The PBPK model is well suited for investigation of metabolite toxicity and risk assessment as it gives more a more accurate estimate of the kinetics of sequential metabolism, particularly for environmental chemicals or metabolites in human or animal models [6971], as exemplified by the trichloroethylene metabolites [72]. In a mouse PBPK model, Sweeney et al. [73] correlated the occurrence of liver carcinomas and adenomas to the hepatic exposure (AUC) of trichloroacetic acid, a toxic metabolite of perchloroethylene (a solvent commonly utilized in dry cleaning).

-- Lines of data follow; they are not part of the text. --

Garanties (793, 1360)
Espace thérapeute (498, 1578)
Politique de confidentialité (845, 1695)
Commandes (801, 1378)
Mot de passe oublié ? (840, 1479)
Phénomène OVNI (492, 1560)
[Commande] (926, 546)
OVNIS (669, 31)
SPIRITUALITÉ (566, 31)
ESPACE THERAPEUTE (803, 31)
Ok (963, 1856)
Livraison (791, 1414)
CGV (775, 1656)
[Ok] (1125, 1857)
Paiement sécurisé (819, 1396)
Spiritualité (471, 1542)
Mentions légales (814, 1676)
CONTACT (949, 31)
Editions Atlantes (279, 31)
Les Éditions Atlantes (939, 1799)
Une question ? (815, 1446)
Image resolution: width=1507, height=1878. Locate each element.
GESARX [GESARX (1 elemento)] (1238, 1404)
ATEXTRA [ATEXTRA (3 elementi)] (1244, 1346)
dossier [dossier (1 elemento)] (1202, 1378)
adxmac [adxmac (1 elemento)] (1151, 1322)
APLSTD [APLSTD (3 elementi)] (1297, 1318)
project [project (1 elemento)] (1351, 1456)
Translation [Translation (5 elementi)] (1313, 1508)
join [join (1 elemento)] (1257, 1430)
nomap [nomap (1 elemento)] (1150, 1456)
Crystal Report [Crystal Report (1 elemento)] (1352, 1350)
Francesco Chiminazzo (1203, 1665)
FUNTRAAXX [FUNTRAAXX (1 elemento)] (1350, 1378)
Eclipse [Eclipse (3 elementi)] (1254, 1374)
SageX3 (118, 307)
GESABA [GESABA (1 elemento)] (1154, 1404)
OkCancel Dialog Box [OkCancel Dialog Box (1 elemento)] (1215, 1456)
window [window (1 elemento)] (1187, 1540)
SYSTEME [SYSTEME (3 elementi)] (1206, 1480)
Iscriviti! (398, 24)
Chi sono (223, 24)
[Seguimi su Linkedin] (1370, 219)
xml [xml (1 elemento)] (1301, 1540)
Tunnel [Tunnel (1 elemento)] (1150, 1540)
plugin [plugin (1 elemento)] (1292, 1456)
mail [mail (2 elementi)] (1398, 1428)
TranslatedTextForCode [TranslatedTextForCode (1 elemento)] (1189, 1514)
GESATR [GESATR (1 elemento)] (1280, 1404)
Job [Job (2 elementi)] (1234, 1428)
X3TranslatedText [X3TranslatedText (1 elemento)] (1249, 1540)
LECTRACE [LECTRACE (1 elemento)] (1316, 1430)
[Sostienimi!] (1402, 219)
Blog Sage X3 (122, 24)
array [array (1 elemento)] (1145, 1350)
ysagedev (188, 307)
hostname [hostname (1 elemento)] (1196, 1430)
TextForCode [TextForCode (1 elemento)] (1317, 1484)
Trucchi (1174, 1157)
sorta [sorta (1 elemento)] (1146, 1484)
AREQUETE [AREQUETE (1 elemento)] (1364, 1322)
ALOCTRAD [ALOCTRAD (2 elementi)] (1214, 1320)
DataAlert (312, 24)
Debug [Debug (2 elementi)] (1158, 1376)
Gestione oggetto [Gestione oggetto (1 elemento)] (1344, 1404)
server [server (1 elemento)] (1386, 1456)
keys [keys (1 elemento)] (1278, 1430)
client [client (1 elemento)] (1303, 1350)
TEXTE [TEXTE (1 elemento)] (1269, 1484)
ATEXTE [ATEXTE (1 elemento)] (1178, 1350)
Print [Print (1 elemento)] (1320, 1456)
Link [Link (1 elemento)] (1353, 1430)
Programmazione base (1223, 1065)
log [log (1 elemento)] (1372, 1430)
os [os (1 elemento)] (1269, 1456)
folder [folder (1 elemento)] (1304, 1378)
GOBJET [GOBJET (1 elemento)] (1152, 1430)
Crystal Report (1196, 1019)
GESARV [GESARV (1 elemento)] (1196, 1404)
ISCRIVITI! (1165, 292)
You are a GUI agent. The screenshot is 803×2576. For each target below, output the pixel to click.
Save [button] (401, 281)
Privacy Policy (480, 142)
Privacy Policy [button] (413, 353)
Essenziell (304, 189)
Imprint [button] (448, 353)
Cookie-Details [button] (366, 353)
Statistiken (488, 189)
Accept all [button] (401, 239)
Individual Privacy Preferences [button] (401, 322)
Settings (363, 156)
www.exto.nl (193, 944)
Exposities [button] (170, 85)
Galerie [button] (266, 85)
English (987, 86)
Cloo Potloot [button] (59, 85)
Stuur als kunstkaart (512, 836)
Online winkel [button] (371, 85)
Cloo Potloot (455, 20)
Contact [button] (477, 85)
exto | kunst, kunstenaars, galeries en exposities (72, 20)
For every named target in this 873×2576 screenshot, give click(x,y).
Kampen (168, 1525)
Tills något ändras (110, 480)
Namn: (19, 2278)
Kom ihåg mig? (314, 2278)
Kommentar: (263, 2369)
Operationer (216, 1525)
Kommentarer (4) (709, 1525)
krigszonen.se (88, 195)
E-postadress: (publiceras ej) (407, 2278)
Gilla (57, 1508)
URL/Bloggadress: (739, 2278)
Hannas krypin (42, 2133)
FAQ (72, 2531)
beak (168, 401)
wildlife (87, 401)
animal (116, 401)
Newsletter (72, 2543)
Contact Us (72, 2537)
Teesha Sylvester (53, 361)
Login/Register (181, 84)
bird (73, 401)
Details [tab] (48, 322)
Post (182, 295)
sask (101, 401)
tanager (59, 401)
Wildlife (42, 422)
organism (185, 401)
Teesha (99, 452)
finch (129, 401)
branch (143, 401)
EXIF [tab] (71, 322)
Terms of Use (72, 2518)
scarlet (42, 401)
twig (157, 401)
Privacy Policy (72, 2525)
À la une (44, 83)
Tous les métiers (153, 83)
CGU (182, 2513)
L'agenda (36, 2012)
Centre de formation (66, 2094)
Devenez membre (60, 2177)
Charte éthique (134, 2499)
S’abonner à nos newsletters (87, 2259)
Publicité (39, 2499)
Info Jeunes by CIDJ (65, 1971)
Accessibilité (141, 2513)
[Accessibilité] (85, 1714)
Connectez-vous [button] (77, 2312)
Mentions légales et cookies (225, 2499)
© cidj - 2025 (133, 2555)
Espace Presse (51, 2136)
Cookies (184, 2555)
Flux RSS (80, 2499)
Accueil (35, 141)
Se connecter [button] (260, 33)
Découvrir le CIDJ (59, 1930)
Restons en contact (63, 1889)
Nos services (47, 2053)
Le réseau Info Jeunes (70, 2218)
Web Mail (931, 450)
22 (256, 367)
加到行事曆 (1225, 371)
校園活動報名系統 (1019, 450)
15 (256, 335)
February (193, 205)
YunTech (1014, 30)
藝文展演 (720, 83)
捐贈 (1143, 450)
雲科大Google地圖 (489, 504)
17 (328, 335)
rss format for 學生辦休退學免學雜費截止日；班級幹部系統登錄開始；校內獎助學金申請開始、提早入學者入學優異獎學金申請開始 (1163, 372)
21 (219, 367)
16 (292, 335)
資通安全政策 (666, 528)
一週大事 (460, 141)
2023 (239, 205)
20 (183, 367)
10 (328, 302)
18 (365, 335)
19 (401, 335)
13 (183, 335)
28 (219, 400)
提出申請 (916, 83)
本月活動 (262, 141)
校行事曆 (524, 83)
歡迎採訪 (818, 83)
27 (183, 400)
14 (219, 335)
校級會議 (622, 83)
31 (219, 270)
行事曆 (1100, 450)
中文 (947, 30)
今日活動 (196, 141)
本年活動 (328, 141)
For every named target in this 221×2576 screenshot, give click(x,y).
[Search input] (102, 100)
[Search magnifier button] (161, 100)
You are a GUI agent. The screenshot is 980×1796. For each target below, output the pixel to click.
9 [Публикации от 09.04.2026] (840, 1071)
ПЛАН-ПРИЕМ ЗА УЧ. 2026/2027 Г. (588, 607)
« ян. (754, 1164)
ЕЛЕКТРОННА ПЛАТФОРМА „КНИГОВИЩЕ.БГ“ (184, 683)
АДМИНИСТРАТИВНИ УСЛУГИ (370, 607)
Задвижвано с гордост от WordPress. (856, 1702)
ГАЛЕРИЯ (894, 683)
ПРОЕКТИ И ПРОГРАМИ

In another example, the resultant toxic effects of the interaction between trichloroethylene (TCE) and 1,1-dichloroethylene (1,1-DCE) were well predicted using PK/PD modeling [74]. Table 7 highlights other studies in which PBPK modeling of metabolites was applied for the purpose of safety assessment.

Table 7 Metabolite kinetics with PBPK modeling

Conclusions

The solution for AUC{mi,P} is unique to define the circumstances for metabolite formation and the competing pathways for elimination organs. The AUCpo{mi,P}/AUCiv{mi,P} is useful for (Fabs) only when intestine or liver is the sole drug elimination organ; the ratio does not yield Fsys. For other cases, the ratio is not very useful. In the case of futile cycling, apical transporter activity modulates the AUC for drug and metabolite, and the net metabolism of drug when the metabolite and/or drug are excreted. The PBPK model, encompassing all the involved kinetic factors, is a useful tool to study transporter-enzyme interplay and to predict DDI, and can be a useful tool in risk assessment.